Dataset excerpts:

BEGIN

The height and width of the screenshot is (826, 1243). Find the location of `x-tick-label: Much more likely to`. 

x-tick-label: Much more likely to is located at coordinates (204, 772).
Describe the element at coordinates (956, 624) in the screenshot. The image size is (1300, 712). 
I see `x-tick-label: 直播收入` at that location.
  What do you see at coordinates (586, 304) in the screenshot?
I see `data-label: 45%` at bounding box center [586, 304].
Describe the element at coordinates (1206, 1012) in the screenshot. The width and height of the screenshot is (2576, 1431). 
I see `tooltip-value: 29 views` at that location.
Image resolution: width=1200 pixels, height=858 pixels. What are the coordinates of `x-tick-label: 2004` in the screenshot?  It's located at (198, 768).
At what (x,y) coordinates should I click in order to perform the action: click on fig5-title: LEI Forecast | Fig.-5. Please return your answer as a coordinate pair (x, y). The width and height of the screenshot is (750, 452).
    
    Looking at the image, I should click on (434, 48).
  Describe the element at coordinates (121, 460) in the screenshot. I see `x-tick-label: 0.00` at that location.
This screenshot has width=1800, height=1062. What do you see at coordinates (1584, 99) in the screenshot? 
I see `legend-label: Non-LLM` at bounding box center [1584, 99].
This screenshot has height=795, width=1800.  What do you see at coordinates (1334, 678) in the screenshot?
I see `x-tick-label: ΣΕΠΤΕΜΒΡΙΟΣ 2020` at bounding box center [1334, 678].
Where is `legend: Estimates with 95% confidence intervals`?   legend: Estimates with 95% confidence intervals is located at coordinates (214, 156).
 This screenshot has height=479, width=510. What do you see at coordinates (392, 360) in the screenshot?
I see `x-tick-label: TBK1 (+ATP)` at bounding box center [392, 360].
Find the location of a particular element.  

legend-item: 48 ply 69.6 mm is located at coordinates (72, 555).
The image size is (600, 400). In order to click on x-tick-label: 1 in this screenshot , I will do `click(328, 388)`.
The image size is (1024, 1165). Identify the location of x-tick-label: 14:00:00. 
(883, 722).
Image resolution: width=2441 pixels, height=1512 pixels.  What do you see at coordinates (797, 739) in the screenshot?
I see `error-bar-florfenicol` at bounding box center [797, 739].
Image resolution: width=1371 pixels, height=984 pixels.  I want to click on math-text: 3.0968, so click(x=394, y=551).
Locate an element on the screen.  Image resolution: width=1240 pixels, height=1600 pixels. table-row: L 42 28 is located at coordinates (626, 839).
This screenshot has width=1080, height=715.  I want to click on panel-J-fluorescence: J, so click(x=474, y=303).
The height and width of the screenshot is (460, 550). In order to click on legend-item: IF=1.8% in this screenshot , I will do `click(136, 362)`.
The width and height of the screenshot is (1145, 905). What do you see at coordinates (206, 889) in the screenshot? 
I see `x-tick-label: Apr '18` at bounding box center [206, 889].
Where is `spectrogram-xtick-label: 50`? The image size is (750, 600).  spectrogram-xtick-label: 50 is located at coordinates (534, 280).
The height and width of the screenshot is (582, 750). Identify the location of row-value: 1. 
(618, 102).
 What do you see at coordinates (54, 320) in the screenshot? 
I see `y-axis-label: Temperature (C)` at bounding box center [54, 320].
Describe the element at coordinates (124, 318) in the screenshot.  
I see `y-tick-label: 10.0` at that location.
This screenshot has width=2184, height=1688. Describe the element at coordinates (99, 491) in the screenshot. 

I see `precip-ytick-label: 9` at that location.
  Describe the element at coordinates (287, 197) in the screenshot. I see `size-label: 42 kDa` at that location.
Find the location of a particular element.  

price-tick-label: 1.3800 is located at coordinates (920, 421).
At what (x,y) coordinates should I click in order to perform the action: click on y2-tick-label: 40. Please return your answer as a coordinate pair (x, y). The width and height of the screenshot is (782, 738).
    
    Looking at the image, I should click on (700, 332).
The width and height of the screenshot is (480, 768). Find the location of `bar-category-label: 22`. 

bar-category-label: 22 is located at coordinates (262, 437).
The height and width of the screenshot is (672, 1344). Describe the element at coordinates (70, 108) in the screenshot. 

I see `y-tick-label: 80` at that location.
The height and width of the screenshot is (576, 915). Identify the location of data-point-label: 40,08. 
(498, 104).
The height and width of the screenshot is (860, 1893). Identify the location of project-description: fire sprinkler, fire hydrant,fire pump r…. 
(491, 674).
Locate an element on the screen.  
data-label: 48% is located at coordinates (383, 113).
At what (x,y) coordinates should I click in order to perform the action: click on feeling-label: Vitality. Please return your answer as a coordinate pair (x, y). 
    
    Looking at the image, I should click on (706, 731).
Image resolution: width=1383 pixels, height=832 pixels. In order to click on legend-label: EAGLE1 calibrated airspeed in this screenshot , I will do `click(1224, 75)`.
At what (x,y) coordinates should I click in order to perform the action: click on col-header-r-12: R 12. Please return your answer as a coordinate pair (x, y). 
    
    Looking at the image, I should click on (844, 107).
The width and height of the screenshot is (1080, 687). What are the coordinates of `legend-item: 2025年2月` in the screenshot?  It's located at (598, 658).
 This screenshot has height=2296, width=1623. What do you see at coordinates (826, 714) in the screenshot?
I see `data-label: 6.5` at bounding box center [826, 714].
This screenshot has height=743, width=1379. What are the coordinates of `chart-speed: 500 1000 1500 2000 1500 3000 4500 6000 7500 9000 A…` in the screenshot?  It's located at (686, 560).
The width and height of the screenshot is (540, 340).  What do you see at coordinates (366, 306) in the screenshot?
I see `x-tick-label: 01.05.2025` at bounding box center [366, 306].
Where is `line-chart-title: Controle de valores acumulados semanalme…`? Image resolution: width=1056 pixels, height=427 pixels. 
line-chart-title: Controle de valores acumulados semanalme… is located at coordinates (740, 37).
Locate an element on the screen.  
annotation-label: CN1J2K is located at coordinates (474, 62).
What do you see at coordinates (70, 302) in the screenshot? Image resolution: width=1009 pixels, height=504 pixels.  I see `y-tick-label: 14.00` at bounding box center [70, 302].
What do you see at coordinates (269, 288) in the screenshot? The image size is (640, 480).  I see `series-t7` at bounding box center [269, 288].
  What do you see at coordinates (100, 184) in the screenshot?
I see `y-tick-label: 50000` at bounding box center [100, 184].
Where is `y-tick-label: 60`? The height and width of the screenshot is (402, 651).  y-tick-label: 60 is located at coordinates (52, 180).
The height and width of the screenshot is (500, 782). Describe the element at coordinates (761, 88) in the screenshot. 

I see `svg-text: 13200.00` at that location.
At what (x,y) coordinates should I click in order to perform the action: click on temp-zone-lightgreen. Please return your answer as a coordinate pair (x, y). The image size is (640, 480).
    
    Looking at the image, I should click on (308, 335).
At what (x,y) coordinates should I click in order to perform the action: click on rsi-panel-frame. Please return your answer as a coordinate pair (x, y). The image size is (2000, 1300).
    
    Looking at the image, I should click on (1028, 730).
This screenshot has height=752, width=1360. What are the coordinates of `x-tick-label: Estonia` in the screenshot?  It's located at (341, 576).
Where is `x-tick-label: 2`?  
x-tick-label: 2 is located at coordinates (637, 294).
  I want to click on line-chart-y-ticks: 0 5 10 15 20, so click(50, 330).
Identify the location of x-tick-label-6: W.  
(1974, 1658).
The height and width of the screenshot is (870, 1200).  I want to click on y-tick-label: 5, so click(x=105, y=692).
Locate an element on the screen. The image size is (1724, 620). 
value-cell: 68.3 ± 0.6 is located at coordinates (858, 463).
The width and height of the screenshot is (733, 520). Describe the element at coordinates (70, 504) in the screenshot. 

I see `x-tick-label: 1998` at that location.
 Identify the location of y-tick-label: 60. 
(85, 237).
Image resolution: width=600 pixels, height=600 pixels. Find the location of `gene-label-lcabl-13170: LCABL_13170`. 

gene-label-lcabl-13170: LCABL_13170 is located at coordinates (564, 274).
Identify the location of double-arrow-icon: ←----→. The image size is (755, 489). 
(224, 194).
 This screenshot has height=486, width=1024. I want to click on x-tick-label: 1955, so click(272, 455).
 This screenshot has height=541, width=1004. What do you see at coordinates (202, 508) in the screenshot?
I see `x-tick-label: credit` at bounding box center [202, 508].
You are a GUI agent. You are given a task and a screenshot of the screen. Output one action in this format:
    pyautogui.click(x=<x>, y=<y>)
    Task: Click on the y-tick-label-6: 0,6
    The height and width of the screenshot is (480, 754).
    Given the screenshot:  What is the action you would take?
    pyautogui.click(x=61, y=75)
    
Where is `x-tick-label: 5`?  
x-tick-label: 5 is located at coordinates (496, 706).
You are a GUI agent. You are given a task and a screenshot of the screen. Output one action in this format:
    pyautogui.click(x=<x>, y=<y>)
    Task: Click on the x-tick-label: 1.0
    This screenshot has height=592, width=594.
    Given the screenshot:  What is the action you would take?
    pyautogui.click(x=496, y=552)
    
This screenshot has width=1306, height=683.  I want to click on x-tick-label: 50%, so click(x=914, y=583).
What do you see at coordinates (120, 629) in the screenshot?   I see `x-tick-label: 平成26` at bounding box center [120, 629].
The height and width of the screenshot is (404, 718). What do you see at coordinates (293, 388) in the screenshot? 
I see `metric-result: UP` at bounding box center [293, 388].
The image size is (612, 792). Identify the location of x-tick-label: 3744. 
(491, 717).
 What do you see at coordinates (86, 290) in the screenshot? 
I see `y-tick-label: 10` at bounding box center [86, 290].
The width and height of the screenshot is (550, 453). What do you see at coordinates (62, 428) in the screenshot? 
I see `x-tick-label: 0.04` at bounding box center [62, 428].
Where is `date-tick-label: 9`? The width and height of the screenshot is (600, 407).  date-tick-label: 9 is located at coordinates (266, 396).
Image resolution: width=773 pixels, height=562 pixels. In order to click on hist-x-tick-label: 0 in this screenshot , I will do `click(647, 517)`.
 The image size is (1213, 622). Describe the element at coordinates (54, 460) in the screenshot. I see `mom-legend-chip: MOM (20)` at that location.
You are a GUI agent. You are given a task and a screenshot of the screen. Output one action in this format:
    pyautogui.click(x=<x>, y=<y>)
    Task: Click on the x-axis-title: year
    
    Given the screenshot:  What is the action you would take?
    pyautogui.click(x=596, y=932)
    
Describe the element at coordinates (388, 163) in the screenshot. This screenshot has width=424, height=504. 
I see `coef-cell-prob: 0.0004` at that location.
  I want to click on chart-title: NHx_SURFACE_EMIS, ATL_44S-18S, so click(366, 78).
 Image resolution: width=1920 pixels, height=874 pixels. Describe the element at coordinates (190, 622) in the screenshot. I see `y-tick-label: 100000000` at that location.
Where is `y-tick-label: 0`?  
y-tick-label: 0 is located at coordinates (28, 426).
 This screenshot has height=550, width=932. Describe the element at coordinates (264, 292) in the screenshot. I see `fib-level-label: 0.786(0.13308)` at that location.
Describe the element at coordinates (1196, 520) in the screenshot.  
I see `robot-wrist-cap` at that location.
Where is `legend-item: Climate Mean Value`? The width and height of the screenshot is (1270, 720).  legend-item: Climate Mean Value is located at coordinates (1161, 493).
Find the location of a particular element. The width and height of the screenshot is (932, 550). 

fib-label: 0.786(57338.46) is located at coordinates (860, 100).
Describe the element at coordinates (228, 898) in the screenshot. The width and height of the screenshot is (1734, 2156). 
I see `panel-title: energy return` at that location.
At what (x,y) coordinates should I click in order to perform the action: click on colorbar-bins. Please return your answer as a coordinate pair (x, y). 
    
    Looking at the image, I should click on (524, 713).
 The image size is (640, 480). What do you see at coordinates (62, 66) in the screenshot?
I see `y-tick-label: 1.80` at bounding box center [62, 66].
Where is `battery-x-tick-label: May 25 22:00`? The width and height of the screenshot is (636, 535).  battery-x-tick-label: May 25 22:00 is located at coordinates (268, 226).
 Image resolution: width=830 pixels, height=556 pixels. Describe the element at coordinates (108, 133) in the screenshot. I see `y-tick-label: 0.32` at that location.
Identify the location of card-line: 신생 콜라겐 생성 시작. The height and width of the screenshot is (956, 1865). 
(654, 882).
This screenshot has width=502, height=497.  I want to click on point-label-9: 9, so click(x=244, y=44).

END

Your task:
Extract and reproduce verbatim the lines starting with the one containing "Locate an element on the screen. The" and ending with the one containing "What do you see at coordinates (120, 629)", including both of those lines.

Output of the exercise:
Locate an element on the screen. The image size is (1724, 620). 
value-cell: 68.3 ± 0.6 is located at coordinates (858, 463).
The width and height of the screenshot is (733, 520). Describe the element at coordinates (70, 504) in the screenshot. 

I see `x-tick-label: 1998` at that location.
 Identify the location of y-tick-label: 60. 
(85, 237).
Image resolution: width=600 pixels, height=600 pixels. Find the location of `gene-label-lcabl-13170: LCABL_13170`. 

gene-label-lcabl-13170: LCABL_13170 is located at coordinates (564, 274).
Identify the location of double-arrow-icon: ←----→. The image size is (755, 489). 
(224, 194).
 This screenshot has height=486, width=1024. I want to click on x-tick-label: 1955, so click(272, 455).
 This screenshot has height=541, width=1004. What do you see at coordinates (202, 508) in the screenshot?
I see `x-tick-label: credit` at bounding box center [202, 508].
You are a GUI agent. You are given a task and a screenshot of the screen. Output one action in this format:
    pyautogui.click(x=<x>, y=<y>)
    Task: Click on the y-tick-label-6: 0,6
    The height and width of the screenshot is (480, 754).
    Given the screenshot:  What is the action you would take?
    pyautogui.click(x=61, y=75)
    
Where is `x-tick-label: 5`?  
x-tick-label: 5 is located at coordinates (496, 706).
You are a GUI agent. You are given a task and a screenshot of the screen. Output one action in this format:
    pyautogui.click(x=<x>, y=<y>)
    Task: Click on the x-tick-label: 1.0
    This screenshot has height=592, width=594.
    Given the screenshot:  What is the action you would take?
    pyautogui.click(x=496, y=552)
    
This screenshot has width=1306, height=683.  I want to click on x-tick-label: 50%, so click(x=914, y=583).
What do you see at coordinates (120, 629) in the screenshot?   I see `x-tick-label: 平成26` at bounding box center [120, 629].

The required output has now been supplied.